• Task input:
- Opening Delimiter -
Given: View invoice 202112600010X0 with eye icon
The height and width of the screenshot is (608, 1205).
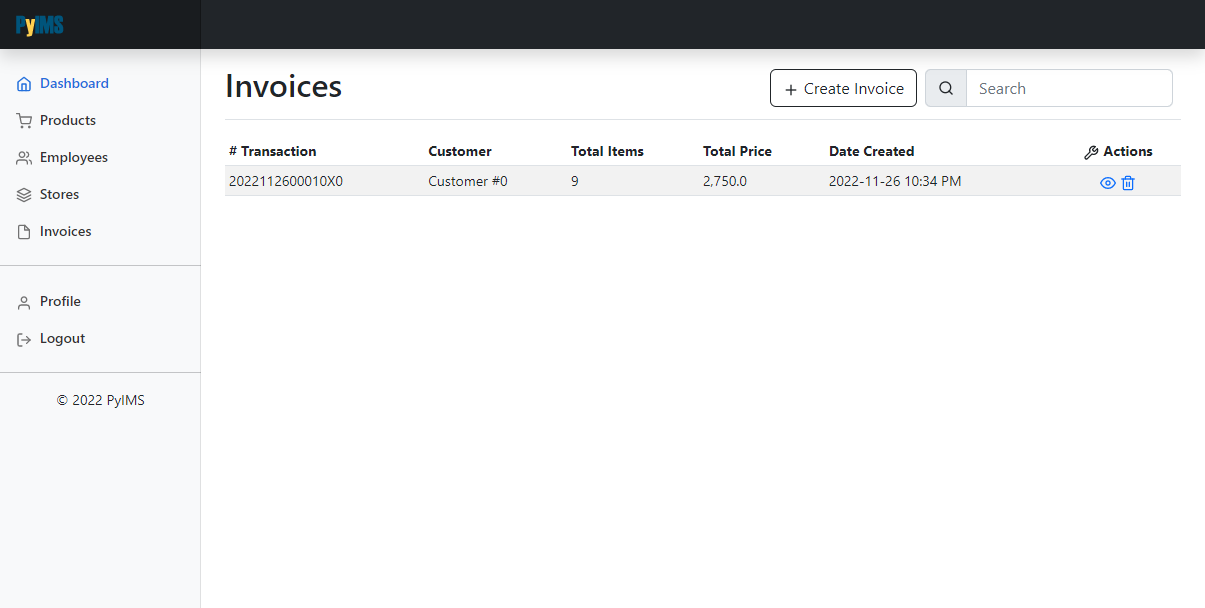Looking at the screenshot, I should 1107,183.
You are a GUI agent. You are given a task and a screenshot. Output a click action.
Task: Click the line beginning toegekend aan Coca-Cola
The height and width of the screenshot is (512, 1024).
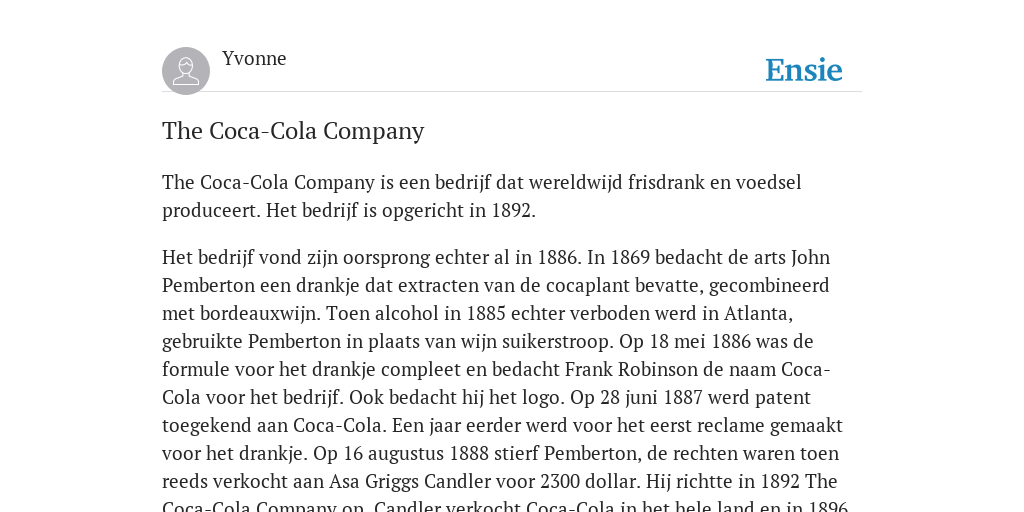coord(502,426)
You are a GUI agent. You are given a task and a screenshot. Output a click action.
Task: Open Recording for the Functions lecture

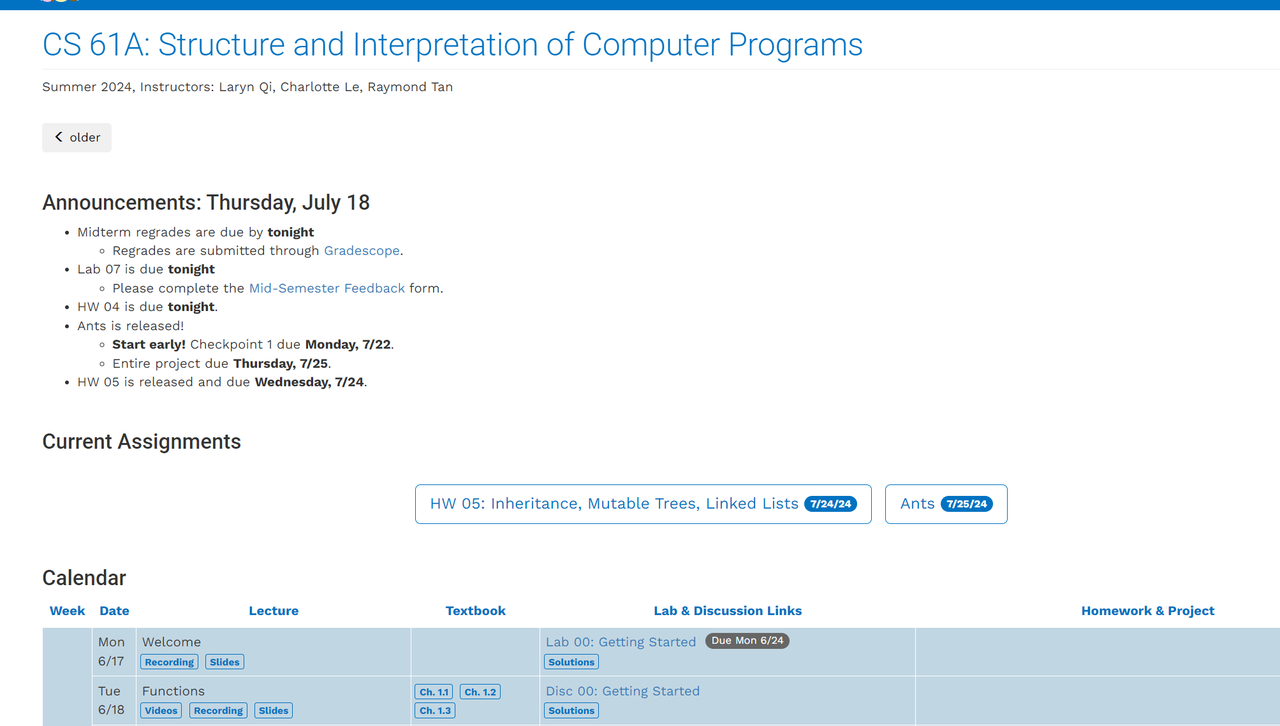point(218,711)
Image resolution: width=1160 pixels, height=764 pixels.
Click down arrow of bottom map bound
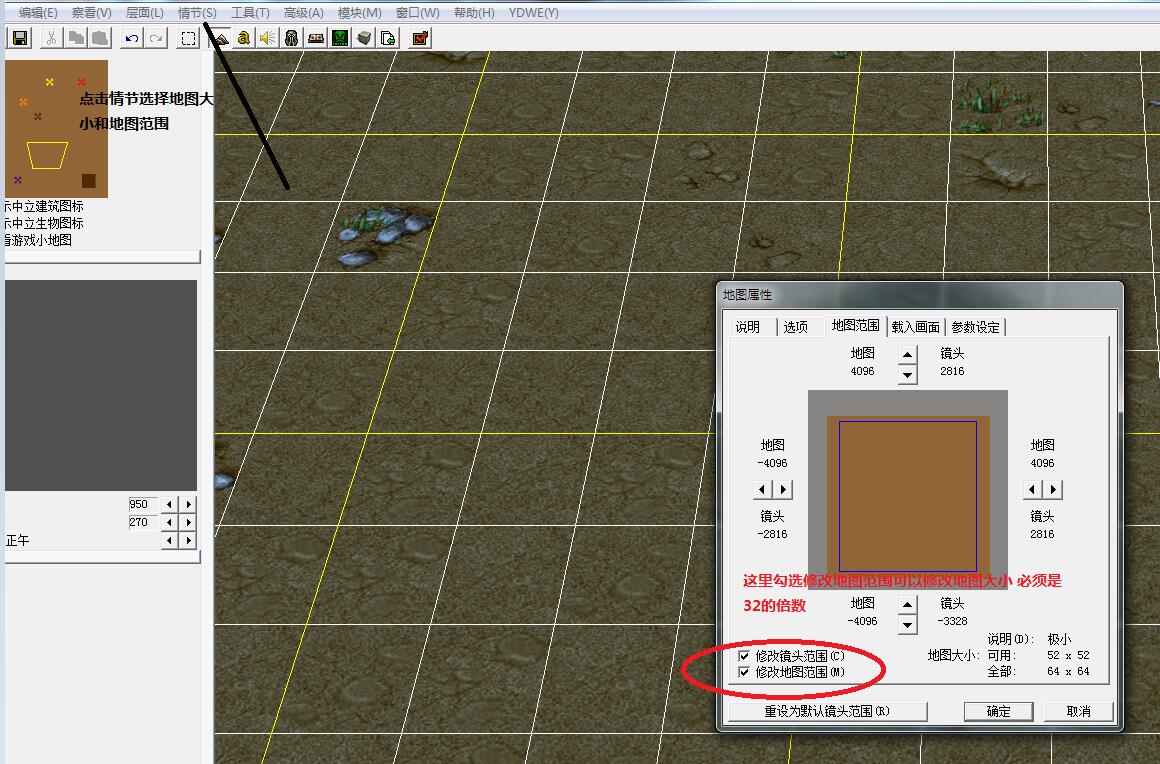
- Closing Delimiter -
• Assignment:
An exact retyping of the entries, without images, is the required answer.

• Final answer:
Given: View invoice 202112600010X0 with eye icon
The height and width of the screenshot is (608, 1205).
Looking at the screenshot, I should 1107,183.
You are a GUI agent. You are given a task and a screenshot. Output a click action.
Task: Click the line beginning toegekend aan Coca-Cola
The height and width of the screenshot is (512, 1024).
coord(502,426)
You are a GUI agent. You are given a task and a screenshot. Output a click action.
Task: Open Recording for the Functions lecture

point(218,711)
Image resolution: width=1160 pixels, height=764 pixels.
Click down arrow of bottom map bound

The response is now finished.